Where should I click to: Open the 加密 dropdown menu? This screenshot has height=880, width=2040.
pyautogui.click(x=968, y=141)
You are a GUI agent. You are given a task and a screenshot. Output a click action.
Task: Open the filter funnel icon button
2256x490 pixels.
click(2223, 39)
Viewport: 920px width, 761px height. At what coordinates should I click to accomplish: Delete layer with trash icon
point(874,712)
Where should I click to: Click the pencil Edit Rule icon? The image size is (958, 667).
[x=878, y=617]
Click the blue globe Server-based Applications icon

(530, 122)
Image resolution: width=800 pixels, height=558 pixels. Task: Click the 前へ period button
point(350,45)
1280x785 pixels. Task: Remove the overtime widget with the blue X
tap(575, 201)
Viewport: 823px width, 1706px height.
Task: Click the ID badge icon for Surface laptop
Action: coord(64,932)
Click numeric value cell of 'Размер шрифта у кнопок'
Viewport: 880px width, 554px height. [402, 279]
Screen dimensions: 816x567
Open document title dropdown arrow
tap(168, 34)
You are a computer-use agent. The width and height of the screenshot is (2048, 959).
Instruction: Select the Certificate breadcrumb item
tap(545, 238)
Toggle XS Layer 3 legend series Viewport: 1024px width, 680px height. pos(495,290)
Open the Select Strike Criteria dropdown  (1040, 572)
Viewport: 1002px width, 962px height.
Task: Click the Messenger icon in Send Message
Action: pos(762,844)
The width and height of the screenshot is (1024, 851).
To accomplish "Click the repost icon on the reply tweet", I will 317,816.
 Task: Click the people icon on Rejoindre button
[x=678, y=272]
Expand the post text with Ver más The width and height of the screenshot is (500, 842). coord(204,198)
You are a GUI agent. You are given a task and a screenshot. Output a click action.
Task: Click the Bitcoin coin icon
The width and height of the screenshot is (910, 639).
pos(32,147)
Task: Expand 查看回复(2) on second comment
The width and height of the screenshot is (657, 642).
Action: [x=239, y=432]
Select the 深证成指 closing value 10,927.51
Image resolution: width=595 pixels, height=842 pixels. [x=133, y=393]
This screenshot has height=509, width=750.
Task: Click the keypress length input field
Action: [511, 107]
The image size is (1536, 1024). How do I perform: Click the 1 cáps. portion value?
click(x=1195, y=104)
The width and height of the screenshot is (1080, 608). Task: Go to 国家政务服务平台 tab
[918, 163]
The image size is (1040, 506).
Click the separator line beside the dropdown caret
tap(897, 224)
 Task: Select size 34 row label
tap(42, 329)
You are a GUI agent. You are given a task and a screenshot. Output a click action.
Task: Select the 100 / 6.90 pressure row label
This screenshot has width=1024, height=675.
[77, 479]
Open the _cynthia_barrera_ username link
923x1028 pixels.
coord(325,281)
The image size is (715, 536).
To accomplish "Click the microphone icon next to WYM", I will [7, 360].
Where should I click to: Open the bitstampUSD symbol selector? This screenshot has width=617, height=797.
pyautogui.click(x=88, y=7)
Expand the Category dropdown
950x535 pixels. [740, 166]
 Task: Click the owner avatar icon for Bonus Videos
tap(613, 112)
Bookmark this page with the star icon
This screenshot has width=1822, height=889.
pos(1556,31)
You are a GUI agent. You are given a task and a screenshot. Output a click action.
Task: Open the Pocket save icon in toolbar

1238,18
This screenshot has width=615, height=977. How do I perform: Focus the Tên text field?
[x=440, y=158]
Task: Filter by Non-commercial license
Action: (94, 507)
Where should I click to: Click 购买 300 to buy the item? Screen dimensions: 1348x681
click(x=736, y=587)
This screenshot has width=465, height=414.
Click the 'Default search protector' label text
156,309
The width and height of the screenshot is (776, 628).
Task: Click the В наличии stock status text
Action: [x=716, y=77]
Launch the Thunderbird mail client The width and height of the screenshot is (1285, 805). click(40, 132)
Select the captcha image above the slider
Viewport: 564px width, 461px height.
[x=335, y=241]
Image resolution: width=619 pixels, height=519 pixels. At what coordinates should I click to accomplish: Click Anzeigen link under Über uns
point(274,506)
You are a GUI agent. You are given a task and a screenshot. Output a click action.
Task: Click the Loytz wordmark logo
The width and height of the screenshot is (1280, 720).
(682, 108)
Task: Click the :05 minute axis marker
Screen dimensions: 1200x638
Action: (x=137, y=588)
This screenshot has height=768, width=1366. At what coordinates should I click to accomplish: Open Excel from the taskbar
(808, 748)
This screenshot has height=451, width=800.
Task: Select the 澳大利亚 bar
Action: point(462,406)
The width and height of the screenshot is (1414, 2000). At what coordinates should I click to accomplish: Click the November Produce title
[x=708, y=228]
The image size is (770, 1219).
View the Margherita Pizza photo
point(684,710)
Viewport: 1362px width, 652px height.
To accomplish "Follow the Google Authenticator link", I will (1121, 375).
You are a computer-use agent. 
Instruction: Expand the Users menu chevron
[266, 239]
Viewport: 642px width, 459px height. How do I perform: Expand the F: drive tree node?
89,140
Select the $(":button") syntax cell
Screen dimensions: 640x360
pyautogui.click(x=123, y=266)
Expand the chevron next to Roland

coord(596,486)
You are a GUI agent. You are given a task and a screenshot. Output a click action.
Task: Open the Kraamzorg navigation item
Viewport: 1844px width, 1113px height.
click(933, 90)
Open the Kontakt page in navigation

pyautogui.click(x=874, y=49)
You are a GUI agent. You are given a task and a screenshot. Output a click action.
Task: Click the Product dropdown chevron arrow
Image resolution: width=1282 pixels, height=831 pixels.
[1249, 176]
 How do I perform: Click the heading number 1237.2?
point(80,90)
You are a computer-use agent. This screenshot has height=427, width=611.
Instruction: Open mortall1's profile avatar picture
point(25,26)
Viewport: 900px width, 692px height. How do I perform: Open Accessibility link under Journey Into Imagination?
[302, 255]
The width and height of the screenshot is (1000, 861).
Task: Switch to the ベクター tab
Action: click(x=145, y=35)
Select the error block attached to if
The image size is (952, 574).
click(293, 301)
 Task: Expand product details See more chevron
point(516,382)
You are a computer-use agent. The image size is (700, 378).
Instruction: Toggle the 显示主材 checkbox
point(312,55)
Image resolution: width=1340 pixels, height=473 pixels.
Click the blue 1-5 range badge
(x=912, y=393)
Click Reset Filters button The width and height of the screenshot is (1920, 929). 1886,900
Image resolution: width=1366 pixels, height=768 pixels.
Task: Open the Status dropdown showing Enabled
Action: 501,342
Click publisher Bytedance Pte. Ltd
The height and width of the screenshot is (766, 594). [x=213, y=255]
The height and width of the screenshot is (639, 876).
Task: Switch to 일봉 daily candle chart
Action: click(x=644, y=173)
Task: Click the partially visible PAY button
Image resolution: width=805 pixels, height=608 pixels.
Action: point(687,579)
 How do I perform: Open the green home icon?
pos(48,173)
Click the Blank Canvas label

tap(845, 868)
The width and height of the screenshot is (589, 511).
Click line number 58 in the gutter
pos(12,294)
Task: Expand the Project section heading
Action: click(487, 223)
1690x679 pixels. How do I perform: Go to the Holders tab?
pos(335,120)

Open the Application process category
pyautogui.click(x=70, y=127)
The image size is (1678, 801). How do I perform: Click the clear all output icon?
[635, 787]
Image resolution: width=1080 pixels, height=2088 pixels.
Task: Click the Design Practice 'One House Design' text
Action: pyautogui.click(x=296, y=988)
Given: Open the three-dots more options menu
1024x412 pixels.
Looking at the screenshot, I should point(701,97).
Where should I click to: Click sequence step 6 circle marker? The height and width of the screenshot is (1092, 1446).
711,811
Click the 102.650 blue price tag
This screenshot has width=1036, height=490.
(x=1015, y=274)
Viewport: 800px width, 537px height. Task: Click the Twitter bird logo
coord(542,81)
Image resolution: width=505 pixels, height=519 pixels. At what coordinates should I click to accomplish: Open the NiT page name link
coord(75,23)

Work to complete ::
Retype the material above in full, exactly.

Output for this exercise ::
Where should I click to: Open the 加密 dropdown menu? This screenshot has height=880, width=2040.
pyautogui.click(x=968, y=141)
You are a GUI agent. You are given a task and a screenshot. Output a click action.
Task: Open the filter funnel icon button
2256x490 pixels.
click(2223, 39)
Viewport: 920px width, 761px height. At what coordinates should I click to accomplish: Delete layer with trash icon
point(874,712)
Where should I click to: Click the pencil Edit Rule icon? The image size is (958, 667).
[x=878, y=617]
Click the blue globe Server-based Applications icon

(530, 122)
Image resolution: width=800 pixels, height=558 pixels. Task: Click the 前へ period button
point(350,45)
1280x785 pixels. Task: Remove the overtime widget with the blue X
tap(575, 201)
Viewport: 823px width, 1706px height.
Task: Click the ID badge icon for Surface laptop
Action: coord(64,932)
Click numeric value cell of 'Размер шрифта у кнопок'
Viewport: 880px width, 554px height. [402, 279]
Screen dimensions: 816x567
Open document title dropdown arrow
tap(168, 34)
You are a computer-use agent. The width and height of the screenshot is (2048, 959).
Instruction: Select the Certificate breadcrumb item
tap(545, 238)
Toggle XS Layer 3 legend series Viewport: 1024px width, 680px height. pos(495,290)
Open the Select Strike Criteria dropdown  (1040, 572)
Viewport: 1002px width, 962px height.
Task: Click the Messenger icon in Send Message
Action: pos(762,844)
The width and height of the screenshot is (1024, 851).
To accomplish "Click the repost icon on the reply tweet", I will 317,816.
 Task: Click the people icon on Rejoindre button
[x=678, y=272]
Expand the post text with Ver más The width and height of the screenshot is (500, 842). coord(204,198)
You are a GUI agent. You are given a task and a screenshot. Output a click action.
Task: Click the Bitcoin coin icon
The width and height of the screenshot is (910, 639).
pos(32,147)
Task: Expand 查看回复(2) on second comment
The width and height of the screenshot is (657, 642).
Action: [x=239, y=432]
Select the 深证成指 closing value 10,927.51
Image resolution: width=595 pixels, height=842 pixels. [x=133, y=393]
This screenshot has height=509, width=750.
Task: Click the keypress length input field
Action: [511, 107]
The image size is (1536, 1024). How do I perform: Click the 1 cáps. portion value?
click(x=1195, y=104)
The width and height of the screenshot is (1080, 608). Task: Go to 国家政务服务平台 tab
[918, 163]
The image size is (1040, 506).
Click the separator line beside the dropdown caret
tap(897, 224)
 Task: Select size 34 row label
tap(42, 329)
You are a GUI agent. You are given a task and a screenshot. Output a click action.
Task: Select the 100 / 6.90 pressure row label
This screenshot has width=1024, height=675.
[77, 479]
Open the _cynthia_barrera_ username link
923x1028 pixels.
coord(325,281)
The image size is (715, 536).
To accomplish "Click the microphone icon next to WYM", I will [7, 360].
Where should I click to: Open the bitstampUSD symbol selector? This screenshot has width=617, height=797.
pyautogui.click(x=88, y=7)
Expand the Category dropdown
950x535 pixels. [740, 166]
 Task: Click the owner avatar icon for Bonus Videos
tap(613, 112)
Bookmark this page with the star icon
This screenshot has width=1822, height=889.
pos(1556,31)
You are a GUI agent. You are given a task and a screenshot. Output a click action.
Task: Open the Pocket save icon in toolbar

1238,18
This screenshot has width=615, height=977. How do I perform: Focus the Tên text field?
[x=440, y=158]
Task: Filter by Non-commercial license
Action: (94, 507)
Where should I click to: Click 购买 300 to buy the item? Screen dimensions: 1348x681
click(x=736, y=587)
This screenshot has width=465, height=414.
Click the 'Default search protector' label text
156,309
The width and height of the screenshot is (776, 628).
Task: Click the В наличии stock status text
Action: [x=716, y=77]
Launch the Thunderbird mail client The width and height of the screenshot is (1285, 805). click(40, 132)
Select the captcha image above the slider
Viewport: 564px width, 461px height.
[x=335, y=241]
Image resolution: width=619 pixels, height=519 pixels. At what coordinates should I click to accomplish: Click Anzeigen link under Über uns
point(274,506)
You are a GUI agent. You are given a task and a screenshot. Output a click action.
Task: Click the Loytz wordmark logo
The width and height of the screenshot is (1280, 720).
(682, 108)
Task: Click the :05 minute axis marker
Screen dimensions: 1200x638
Action: (x=137, y=588)
This screenshot has height=768, width=1366. At what coordinates should I click to accomplish: Open Excel from the taskbar
(808, 748)
This screenshot has height=451, width=800.
Task: Select the 澳大利亚 bar
Action: point(462,406)
The width and height of the screenshot is (1414, 2000). At what coordinates should I click to accomplish: Click the November Produce title
[x=708, y=228]
The image size is (770, 1219).
View the Margherita Pizza photo
point(684,710)
Viewport: 1362px width, 652px height.
To accomplish "Follow the Google Authenticator link", I will (1121, 375).
You are a computer-use agent. 
Instruction: Expand the Users menu chevron
[266, 239]
Viewport: 642px width, 459px height. How do I perform: Expand the F: drive tree node?
89,140
Select the $(":button") syntax cell
Screen dimensions: 640x360
pyautogui.click(x=123, y=266)
Expand the chevron next to Roland

coord(596,486)
You are a GUI agent. You are given a task and a screenshot. Output a click action.
Task: Open the Kraamzorg navigation item
Viewport: 1844px width, 1113px height.
click(933, 90)
Open the Kontakt page in navigation

pyautogui.click(x=874, y=49)
You are a GUI agent. You are given a task and a screenshot. Output a click action.
Task: Click the Product dropdown chevron arrow
Image resolution: width=1282 pixels, height=831 pixels.
[1249, 176]
 How do I perform: Click the heading number 1237.2?
point(80,90)
You are a computer-use agent. This screenshot has height=427, width=611.
Instruction: Open mortall1's profile avatar picture
point(25,26)
Viewport: 900px width, 692px height. How do I perform: Open Accessibility link under Journey Into Imagination?
[302, 255]
The width and height of the screenshot is (1000, 861).
Task: Switch to the ベクター tab
Action: click(x=145, y=35)
Select the error block attached to if
The image size is (952, 574).
click(293, 301)
 Task: Expand product details See more chevron
point(516,382)
You are a computer-use agent. The image size is (700, 378).
Instruction: Toggle the 显示主材 checkbox
point(312,55)
Image resolution: width=1340 pixels, height=473 pixels.
Click the blue 1-5 range badge
(x=912, y=393)
Click Reset Filters button The width and height of the screenshot is (1920, 929). 1886,900
Image resolution: width=1366 pixels, height=768 pixels.
Task: Open the Status dropdown showing Enabled
Action: 501,342
Click publisher Bytedance Pte. Ltd
The height and width of the screenshot is (766, 594). [x=213, y=255]
The height and width of the screenshot is (639, 876).
Task: Switch to 일봉 daily candle chart
Action: click(x=644, y=173)
Task: Click the partially visible PAY button
Image resolution: width=805 pixels, height=608 pixels.
Action: point(687,579)
 How do I perform: Open the green home icon?
pos(48,173)
Click the Blank Canvas label

tap(845, 868)
The width and height of the screenshot is (589, 511).
Click line number 58 in the gutter
pos(12,294)
Task: Expand the Project section heading
Action: click(487, 223)
1690x679 pixels. How do I perform: Go to the Holders tab?
pos(335,120)

Open the Application process category
pyautogui.click(x=70, y=127)
The image size is (1678, 801). How do I perform: Click the clear all output icon?
[635, 787]
Image resolution: width=1080 pixels, height=2088 pixels.
Task: Click the Design Practice 'One House Design' text
Action: pyautogui.click(x=296, y=988)
Given: Open the three-dots more options menu
1024x412 pixels.
Looking at the screenshot, I should point(701,97).
Where should I click to: Click sequence step 6 circle marker? The height and width of the screenshot is (1092, 1446).
711,811
Click the 102.650 blue price tag
This screenshot has width=1036, height=490.
(x=1015, y=274)
Viewport: 800px width, 537px height. Task: Click the Twitter bird logo
coord(542,81)
Image resolution: width=505 pixels, height=519 pixels. At what coordinates should I click to accomplish: Open the NiT page name link
coord(75,23)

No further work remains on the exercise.